(Collected data)
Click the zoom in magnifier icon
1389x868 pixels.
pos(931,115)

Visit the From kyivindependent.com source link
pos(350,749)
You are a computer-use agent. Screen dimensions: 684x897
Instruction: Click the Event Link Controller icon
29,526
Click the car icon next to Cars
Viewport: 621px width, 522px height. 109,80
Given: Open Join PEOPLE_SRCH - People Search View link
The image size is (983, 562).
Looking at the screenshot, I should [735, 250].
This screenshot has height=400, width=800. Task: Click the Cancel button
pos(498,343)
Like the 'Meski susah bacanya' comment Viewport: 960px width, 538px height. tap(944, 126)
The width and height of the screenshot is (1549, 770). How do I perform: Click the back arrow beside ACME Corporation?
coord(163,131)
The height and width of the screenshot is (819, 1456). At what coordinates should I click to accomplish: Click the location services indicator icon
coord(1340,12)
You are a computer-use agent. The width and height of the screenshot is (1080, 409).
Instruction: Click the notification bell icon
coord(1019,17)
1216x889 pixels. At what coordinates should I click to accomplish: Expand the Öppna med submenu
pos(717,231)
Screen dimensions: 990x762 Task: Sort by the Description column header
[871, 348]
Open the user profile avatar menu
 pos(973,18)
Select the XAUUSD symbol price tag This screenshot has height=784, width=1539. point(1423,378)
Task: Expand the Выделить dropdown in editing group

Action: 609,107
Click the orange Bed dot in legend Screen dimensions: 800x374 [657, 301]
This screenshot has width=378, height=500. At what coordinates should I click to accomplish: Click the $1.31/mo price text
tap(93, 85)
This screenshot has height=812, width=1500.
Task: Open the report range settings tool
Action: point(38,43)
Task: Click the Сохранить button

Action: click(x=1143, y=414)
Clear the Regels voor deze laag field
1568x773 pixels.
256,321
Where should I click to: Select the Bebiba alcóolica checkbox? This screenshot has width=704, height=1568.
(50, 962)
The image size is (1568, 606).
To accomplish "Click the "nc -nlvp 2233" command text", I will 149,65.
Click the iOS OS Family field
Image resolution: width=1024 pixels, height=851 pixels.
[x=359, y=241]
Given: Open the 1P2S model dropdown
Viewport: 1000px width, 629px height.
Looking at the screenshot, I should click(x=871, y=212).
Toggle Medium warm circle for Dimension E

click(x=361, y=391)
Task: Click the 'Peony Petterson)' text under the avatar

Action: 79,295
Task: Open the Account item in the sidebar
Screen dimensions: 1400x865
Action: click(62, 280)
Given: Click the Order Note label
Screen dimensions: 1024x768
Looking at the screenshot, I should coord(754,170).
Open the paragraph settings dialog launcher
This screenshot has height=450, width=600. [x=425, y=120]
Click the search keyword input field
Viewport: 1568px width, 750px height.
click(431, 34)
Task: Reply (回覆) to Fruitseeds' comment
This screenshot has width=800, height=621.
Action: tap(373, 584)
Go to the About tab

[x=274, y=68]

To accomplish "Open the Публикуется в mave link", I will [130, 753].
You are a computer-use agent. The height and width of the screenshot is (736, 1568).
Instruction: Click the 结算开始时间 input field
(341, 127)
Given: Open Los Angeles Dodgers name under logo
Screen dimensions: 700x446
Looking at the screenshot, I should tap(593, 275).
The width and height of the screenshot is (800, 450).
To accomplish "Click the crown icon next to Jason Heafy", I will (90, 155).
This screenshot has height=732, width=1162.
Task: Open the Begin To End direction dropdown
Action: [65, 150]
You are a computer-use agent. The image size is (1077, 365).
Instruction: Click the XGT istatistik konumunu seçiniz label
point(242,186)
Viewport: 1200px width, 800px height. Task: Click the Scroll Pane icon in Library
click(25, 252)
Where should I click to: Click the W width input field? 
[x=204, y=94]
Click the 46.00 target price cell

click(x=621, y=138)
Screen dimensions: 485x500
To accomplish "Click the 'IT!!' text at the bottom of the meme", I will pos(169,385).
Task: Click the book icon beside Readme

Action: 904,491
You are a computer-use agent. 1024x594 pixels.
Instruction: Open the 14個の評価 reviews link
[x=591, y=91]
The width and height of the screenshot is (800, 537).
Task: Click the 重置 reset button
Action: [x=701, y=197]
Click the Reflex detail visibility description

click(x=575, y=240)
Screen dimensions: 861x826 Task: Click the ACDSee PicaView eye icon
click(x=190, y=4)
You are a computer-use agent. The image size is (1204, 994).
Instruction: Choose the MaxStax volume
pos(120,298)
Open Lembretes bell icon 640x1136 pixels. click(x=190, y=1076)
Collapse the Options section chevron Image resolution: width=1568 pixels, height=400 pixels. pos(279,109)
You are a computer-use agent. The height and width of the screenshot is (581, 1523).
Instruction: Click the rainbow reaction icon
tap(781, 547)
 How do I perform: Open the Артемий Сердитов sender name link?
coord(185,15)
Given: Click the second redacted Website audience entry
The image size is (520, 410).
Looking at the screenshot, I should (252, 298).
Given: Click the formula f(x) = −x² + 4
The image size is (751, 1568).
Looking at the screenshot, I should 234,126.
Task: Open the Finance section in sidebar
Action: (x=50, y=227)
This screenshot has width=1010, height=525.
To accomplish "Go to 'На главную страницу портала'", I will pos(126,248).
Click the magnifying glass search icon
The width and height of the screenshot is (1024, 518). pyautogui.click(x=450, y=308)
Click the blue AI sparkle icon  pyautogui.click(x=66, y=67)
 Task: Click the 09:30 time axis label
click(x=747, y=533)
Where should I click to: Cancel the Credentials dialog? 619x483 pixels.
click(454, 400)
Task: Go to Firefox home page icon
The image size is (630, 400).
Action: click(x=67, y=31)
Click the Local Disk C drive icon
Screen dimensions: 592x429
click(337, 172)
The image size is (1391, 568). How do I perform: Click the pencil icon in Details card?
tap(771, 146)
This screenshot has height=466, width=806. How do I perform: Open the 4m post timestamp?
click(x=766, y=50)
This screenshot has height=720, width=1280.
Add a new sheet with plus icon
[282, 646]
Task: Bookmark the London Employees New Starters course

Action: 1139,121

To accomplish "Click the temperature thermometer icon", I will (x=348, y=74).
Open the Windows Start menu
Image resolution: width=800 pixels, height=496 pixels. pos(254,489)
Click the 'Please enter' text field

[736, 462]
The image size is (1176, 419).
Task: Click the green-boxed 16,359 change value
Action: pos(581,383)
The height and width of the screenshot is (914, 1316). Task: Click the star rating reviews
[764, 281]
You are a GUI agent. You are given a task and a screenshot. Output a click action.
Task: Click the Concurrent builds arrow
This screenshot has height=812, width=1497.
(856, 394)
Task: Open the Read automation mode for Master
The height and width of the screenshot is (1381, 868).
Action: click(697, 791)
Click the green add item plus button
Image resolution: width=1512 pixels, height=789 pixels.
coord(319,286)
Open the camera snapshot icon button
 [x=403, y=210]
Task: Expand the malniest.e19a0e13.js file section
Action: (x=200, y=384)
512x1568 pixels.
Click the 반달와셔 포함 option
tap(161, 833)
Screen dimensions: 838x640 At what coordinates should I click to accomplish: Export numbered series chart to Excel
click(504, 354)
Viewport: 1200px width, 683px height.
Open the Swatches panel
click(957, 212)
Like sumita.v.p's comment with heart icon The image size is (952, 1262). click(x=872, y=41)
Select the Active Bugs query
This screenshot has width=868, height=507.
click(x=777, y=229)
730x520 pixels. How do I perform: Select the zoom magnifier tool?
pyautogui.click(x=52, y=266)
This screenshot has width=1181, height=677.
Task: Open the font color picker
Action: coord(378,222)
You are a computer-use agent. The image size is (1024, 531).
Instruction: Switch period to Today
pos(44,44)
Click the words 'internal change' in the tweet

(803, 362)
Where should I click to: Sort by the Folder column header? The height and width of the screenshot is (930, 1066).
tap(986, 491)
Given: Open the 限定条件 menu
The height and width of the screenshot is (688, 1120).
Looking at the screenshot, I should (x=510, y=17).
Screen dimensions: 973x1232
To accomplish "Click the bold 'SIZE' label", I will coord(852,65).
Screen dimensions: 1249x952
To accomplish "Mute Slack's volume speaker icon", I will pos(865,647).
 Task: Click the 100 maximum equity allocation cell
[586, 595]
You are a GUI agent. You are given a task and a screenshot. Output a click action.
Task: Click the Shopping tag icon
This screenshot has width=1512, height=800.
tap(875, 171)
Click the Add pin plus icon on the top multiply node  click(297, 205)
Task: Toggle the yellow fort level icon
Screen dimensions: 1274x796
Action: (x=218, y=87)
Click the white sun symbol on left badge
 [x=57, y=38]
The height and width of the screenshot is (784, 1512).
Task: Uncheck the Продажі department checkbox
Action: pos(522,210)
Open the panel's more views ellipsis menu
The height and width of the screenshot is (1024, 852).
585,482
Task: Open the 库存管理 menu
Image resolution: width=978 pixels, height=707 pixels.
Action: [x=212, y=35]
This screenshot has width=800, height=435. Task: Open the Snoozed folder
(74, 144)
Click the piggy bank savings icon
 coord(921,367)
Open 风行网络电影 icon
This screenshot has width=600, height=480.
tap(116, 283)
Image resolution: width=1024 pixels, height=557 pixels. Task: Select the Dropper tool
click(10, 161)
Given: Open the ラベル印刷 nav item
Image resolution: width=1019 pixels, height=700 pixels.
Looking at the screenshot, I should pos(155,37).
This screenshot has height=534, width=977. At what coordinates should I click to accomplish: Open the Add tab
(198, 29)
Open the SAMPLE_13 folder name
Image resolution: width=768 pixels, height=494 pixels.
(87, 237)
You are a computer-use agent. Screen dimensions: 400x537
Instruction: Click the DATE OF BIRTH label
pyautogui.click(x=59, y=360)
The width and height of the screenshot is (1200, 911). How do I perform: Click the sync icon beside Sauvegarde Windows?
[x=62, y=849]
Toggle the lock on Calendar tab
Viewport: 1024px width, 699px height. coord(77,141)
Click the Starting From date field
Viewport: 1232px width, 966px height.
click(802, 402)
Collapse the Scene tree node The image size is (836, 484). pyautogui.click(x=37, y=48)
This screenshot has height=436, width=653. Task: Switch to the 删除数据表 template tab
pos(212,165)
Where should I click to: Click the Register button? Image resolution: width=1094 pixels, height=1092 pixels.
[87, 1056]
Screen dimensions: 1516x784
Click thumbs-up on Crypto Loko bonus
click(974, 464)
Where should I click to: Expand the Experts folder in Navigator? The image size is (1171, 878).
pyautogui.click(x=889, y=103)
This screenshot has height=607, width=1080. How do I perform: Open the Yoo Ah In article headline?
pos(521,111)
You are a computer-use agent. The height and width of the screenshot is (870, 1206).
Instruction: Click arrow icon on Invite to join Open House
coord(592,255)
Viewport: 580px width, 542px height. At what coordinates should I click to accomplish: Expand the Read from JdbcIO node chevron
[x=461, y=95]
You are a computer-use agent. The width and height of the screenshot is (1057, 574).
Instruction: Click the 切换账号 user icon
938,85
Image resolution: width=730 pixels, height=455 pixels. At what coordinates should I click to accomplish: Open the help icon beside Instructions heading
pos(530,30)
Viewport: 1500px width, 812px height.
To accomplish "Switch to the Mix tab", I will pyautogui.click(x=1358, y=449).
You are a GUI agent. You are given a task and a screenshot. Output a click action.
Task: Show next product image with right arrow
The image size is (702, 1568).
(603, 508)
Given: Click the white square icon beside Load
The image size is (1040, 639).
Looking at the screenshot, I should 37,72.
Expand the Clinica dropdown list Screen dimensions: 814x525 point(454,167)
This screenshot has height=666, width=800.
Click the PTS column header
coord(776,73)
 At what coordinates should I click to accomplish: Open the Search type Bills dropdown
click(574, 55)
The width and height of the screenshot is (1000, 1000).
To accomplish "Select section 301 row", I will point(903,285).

WORK INSTRUCTION: List every line from the entries above in which "item" appears.

TASK SOLUTION:
Task: Open the Account item in the sidebar
Click the green add item plus button
Given: Open the ラベル印刷 nav item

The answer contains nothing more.